Bellbottoms fer days!

February 27th, 2009

Go Team!

I saw this on Jessica’s blog and totes think its amazing!

February 16th, 2009

The Febbie Awards!

Since blog crazy Sis Teet is on semi-lifelong vision quest in Mexico with limited internetz access, we have asked her wordsmith bestie, SB, to bust out a few top notch posts. Ladydude is a literary visionary and her written word has made us tinkle our dark denims on more occasions than we feel comfortable publicly counting. That said, get into it!

The Febbies!

Yes, it’s February, a traditionally miserable 28 days (or 29, should the year leap) filled with bad weather, stale Russell Stover candies filled with mystery nougat, and that annoying silent R. In order to keep spirits up, I’ve decided to start the Febbie Awards, which are imaginary lavender gold award statues, shaped like the “check tire light” on my dashboard that won’t go off, that also come with a cash prize of $1.3 million spacebucks. So let’s congratulate our winners, who have done their part to make my February just slightly less excruciating. Kudos!

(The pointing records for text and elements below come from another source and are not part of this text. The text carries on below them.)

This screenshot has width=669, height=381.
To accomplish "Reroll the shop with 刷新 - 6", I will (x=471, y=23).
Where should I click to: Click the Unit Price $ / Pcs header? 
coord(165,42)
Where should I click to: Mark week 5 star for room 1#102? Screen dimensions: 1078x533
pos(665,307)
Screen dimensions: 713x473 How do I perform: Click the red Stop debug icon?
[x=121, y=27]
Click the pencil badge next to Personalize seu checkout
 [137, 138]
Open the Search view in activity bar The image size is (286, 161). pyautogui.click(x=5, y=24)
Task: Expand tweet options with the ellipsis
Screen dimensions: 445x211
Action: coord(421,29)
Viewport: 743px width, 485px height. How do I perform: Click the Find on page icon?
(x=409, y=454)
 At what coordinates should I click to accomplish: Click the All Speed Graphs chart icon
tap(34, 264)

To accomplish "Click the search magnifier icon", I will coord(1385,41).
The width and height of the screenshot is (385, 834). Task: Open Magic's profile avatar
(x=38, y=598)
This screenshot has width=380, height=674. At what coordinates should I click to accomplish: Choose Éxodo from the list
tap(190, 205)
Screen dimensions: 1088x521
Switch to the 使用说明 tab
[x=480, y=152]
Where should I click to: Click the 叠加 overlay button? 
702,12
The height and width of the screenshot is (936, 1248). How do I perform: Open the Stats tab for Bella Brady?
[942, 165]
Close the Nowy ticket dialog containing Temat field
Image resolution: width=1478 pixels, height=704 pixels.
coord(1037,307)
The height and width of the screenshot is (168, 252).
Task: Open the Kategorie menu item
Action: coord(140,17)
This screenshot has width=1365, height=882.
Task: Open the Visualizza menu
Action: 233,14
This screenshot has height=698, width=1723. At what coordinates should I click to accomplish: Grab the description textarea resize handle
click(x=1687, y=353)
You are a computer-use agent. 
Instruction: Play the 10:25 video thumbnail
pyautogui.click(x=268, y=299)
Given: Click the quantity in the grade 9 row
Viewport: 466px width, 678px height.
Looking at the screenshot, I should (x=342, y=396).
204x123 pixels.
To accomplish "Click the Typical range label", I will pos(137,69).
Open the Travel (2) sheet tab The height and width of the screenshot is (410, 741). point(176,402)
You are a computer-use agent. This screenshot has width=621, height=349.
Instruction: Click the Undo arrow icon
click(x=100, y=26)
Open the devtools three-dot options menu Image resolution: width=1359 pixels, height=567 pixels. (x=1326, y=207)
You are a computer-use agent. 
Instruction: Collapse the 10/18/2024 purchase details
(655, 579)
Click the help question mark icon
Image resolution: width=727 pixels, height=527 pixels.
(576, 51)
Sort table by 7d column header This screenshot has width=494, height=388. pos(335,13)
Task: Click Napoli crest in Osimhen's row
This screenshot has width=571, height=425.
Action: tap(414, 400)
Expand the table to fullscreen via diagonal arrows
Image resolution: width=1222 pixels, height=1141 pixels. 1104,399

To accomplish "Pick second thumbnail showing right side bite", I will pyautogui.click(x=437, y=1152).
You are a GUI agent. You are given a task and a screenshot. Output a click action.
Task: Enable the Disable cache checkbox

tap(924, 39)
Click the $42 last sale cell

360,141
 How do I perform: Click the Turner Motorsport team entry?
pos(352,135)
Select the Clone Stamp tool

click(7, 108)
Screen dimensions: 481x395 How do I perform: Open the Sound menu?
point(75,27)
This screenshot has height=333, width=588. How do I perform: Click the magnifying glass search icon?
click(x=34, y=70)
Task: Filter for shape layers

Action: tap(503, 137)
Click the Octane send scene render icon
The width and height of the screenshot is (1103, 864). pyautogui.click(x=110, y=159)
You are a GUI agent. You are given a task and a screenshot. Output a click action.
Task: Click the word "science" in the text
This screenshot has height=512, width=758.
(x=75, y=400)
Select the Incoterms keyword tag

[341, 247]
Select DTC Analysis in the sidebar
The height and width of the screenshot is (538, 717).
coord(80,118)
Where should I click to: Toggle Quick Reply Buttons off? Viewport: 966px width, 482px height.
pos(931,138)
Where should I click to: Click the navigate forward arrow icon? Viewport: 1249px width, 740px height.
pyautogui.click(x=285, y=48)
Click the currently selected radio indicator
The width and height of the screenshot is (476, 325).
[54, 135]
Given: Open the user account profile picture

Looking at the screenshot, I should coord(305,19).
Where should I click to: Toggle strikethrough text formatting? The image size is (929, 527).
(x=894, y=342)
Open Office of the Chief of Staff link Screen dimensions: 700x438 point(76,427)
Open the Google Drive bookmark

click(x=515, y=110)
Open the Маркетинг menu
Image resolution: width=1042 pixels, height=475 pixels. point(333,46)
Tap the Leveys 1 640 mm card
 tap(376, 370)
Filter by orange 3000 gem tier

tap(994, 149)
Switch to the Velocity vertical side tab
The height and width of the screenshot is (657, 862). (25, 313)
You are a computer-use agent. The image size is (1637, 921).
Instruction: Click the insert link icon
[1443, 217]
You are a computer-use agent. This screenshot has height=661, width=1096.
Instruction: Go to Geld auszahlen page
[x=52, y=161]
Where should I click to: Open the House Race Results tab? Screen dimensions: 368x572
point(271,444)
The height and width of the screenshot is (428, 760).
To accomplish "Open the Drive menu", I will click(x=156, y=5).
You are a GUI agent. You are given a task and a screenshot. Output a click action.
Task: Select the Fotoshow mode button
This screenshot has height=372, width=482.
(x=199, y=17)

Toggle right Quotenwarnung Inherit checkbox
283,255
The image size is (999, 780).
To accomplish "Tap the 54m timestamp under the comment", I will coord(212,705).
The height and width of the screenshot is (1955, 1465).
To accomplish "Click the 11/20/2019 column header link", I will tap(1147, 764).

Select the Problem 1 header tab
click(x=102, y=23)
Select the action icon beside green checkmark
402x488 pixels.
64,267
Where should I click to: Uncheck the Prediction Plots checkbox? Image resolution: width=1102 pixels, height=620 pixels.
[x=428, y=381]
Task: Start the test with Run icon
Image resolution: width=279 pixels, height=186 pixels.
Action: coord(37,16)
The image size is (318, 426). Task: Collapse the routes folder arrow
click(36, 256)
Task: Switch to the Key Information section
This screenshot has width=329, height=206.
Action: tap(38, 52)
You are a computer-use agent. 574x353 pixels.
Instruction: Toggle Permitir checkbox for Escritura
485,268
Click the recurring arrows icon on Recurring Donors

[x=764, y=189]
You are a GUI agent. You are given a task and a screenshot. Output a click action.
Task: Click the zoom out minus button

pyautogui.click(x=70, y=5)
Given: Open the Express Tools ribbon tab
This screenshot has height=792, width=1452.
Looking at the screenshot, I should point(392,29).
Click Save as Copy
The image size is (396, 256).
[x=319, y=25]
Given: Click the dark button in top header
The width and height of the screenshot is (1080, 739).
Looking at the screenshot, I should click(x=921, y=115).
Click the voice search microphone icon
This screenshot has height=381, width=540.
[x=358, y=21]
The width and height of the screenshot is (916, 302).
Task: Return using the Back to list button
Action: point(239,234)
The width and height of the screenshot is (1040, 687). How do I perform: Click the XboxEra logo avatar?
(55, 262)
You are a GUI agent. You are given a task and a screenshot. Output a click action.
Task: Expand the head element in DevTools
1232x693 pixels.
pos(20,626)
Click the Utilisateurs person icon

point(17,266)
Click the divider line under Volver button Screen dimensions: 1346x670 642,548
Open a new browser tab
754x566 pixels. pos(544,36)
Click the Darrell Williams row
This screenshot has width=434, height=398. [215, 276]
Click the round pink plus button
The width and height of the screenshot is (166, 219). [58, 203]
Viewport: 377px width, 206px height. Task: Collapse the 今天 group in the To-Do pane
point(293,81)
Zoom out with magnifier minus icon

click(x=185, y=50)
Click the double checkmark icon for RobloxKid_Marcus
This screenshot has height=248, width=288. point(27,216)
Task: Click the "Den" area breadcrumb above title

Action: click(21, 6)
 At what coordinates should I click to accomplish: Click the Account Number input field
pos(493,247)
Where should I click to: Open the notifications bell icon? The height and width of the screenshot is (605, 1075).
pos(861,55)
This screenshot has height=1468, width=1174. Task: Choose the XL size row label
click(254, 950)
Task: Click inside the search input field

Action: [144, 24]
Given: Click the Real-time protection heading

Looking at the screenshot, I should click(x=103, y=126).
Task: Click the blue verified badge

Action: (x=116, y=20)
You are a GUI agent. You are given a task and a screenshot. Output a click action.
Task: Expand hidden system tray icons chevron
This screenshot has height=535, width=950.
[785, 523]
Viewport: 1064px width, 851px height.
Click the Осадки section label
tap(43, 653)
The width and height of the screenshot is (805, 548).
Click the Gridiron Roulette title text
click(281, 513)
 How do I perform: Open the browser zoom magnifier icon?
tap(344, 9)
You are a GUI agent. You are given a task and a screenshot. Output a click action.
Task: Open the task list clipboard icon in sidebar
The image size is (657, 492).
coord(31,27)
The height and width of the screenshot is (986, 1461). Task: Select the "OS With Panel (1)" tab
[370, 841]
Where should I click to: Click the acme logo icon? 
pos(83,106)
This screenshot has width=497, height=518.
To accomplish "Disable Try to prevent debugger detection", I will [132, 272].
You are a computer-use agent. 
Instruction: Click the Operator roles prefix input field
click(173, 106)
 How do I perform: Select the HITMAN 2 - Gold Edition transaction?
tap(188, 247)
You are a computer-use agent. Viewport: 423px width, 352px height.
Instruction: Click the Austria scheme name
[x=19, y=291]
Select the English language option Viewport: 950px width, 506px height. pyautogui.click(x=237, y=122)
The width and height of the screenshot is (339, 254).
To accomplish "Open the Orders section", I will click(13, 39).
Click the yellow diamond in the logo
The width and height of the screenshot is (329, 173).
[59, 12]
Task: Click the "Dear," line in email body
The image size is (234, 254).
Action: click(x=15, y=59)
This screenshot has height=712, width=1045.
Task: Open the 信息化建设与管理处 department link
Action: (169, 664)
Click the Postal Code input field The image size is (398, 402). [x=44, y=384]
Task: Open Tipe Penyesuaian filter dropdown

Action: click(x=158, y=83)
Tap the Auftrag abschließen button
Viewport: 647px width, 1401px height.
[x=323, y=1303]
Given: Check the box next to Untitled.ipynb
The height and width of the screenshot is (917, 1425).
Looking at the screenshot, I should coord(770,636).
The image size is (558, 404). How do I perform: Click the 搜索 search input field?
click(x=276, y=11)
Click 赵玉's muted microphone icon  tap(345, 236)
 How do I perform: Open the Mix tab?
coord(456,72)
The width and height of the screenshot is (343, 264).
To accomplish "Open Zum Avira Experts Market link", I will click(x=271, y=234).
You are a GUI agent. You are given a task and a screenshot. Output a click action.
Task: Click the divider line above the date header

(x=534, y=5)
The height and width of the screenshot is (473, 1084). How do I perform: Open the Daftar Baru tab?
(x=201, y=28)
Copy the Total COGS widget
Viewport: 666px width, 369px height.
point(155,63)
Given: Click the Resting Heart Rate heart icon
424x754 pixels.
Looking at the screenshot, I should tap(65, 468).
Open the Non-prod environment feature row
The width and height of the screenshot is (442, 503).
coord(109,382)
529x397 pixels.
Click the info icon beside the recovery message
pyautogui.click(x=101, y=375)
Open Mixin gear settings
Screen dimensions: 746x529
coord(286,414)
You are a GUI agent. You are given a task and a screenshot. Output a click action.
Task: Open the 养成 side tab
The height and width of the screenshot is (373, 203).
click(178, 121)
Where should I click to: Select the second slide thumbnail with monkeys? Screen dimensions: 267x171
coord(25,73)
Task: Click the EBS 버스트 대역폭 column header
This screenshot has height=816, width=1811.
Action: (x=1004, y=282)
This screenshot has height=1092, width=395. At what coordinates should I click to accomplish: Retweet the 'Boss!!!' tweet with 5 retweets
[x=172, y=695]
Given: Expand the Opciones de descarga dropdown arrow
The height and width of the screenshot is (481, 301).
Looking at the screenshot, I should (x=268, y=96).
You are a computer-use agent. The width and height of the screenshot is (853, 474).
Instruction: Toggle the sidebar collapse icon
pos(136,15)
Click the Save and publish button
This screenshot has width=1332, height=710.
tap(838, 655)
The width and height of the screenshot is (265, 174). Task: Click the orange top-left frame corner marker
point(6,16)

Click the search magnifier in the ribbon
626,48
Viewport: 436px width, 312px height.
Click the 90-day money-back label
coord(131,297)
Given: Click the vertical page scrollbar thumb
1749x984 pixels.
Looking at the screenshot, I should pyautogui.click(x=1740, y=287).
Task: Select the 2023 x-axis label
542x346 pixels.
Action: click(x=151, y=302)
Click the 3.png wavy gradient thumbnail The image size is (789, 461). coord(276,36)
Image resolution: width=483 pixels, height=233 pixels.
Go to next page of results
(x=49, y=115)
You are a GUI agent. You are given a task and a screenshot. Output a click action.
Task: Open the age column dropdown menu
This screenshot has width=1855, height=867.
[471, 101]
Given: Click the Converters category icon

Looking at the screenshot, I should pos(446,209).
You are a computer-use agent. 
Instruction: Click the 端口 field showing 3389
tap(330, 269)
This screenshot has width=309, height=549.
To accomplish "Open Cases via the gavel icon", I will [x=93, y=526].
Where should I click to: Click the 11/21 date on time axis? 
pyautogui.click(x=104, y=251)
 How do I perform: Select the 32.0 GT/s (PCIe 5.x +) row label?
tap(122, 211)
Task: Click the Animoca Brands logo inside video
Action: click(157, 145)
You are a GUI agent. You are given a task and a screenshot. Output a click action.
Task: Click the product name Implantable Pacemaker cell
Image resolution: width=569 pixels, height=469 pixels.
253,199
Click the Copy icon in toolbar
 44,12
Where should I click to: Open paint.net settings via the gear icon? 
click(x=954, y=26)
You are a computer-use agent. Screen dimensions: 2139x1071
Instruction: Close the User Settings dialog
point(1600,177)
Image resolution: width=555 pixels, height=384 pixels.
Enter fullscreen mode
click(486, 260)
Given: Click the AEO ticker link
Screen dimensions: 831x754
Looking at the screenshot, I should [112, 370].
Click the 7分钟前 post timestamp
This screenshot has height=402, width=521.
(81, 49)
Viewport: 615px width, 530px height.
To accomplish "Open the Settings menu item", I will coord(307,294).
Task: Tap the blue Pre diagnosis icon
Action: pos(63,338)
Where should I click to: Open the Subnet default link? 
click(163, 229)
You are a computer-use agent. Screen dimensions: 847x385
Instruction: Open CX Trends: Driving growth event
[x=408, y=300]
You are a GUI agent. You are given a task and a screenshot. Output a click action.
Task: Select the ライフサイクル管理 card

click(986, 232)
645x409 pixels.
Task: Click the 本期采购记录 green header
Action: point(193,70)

Best food: Life Cereal - Maple and Brown Sugar flavor

Let’s say, if you had your druthers, every day would begin with a giant breakfast featuring waffles covered in fresh fruit and the maple syrup (the good Vermont grade A stuff, not flavored brown sticky stuff in a bottle shaped like a maid), scrambled egg whites n’turkey sausage (protein is important and stuff!), fresh juice, and a tasteful bouquet in a delicate glass vase, all served by a nice gentleman who smells like Irish Spring, can make waffles, and knows how to fix the tire light problem in your stupid car. Now, let’s say that in real life you have an enormous Amex bill, are as single as a dollar bill, and are one waffle away from having to go back to your fat pants. Luckily for you, a bowl of Maple and Brown Sugar Life cereal is as close to that dream breakfast as you’re gonna get, and since it basically tastes like a pile of pigmy waffles, it’s pretty f’n excellent. Tastes good in almond milk (mixed with tears).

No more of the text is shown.